Dans cet exemple, le fichier Flash charge un fichier XML qui contient le vocabulaire d’une série de vidéo d’apprentissage du japonais (« Let’s learn japanese », une adaptation canadienne de ヤンさん と 日本 の 人々). Les 29 premières leçons sont accessibles et les termes sont disponibles en français et en romaji (transcrition du japonais en caractères latin). (Lien externe).

Principales caractéristiques

  • fonctionne en Flash : une fois chargé, il n’y a plus de délai d’attente pour passer d’une question à l’autre ;
  • la liste de vocabulaire est enregistrée dans un fichier externe au format XML ;
  • la configuration se fait via le code HTML de la page qui abrite le fichier Flash : on peut modifier les couleurs de l’interface, indiquer quel fichier de donnée devra être utilisé, modifier l’échelle d’affichage, choisir les leçons qui seront accessibles ou charger un logo personnalisé ;
  • ne pèse pas très lourd (75 ko) ;
  • permet de revoir les mots sur lesquels on s’est trompé et de refaire l’exercice jusqu’au sans faute ;
  • permet de suvegarder localement une liste de révision personnalisée ;
  • permet à l’utilisateur final de choisir le sens des questions via un menu qui s’adapte en fonction du nombre de graphies disponibles (kanji vers kana ; kana vers français, etc.) ;
  • permet de choisir le type de mots qu’on souhaite revoir (noms, adjectifs, etc.) ;
  • accepte plusieurs réponses possibles ;
  • propose les mots dans un ordre aléatoire ;
  • permet de décider soi-même si la réponse est bonne ou mauvaise (en cas de faute de frappe, de variante possible, etc. ;
  • permet de travailler avec plusieurs systèmes d’écriture (par exemple en disposant  des mots écrits en alphabet latin et dans leur système graphique d’origine).

Inconvénients

  • impose de disposer du player Flash (installé sur presque tous les ordinateurs actuels) ;
  • impose de formater la liste de vocabulaire en XML en respectant parfaitement le modèle fourni ;
  • nécessite normalement, dans le cas de la version Unicode, la police Arial Unicode MS théoriquement installée avec Microsoft Office sur Mac et sur PC.
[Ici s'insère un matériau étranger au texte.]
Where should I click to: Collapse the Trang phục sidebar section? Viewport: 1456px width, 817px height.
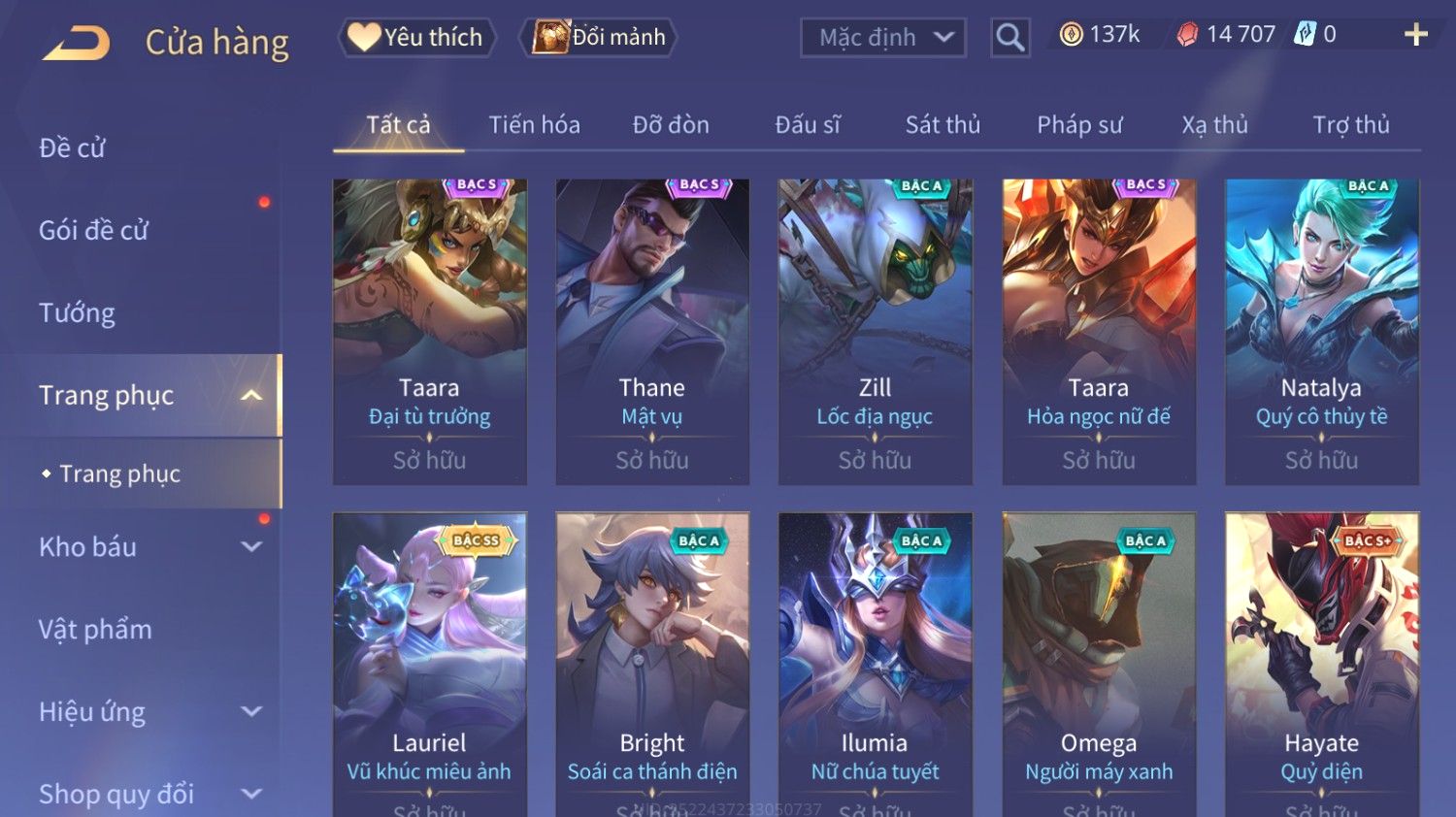tap(251, 395)
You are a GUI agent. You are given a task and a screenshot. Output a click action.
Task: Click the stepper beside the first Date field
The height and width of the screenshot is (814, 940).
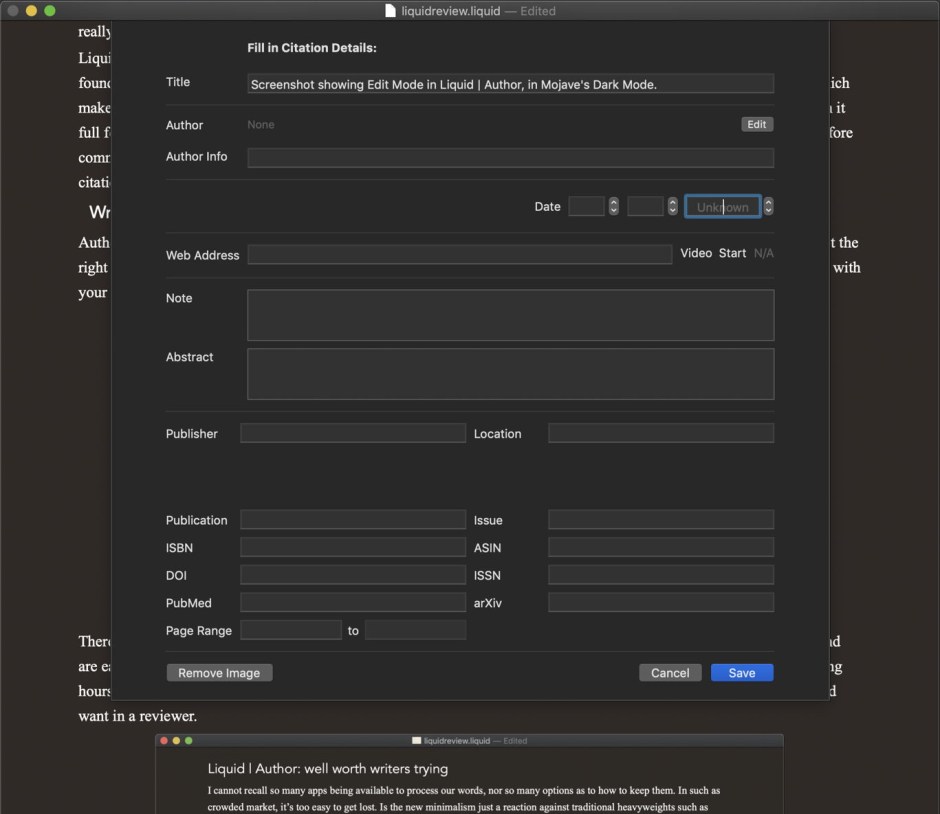point(614,206)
Ici, tant le fichier Flash que les données XML sont identiques à ceux de l’exemple précédent. Seuls les paramètres envoyés par le fichier HTML sont différents : on obtient alors des couleurs différentes et seules les 13 premières leçons sont accessibles… (Lien externe).

Cette fois, le fichier Flash est légérement différent puisqu’il permet d’afficher des mots à l’aide de système d’écriture non-latins. Le fichier de données XML est également particulier puisqu’il ne contient pas de romaji mais seulement des kanji, des kana et la traduction en anglais. Il s’agit d’une liste de mots repris du test officiel de japonais JLPT (niveau 4) et elle n’est pas découpée en leçons. Les données d’origine proviennent d’un tableau récupéré sur le site JLPT Study et converti en XML. (Lien externe en version agrandie).

Bugs connus

  • Le positionnement des logos en swf ne se fait pas toujours correctement
  • l’incorporation des SWF dans WordPress fonctionne mieux avec Safari qu’avec Firefox ;
  • si on a cliqué dans le champ de texte, la première réponse est comptée fausse même si elle est bonne.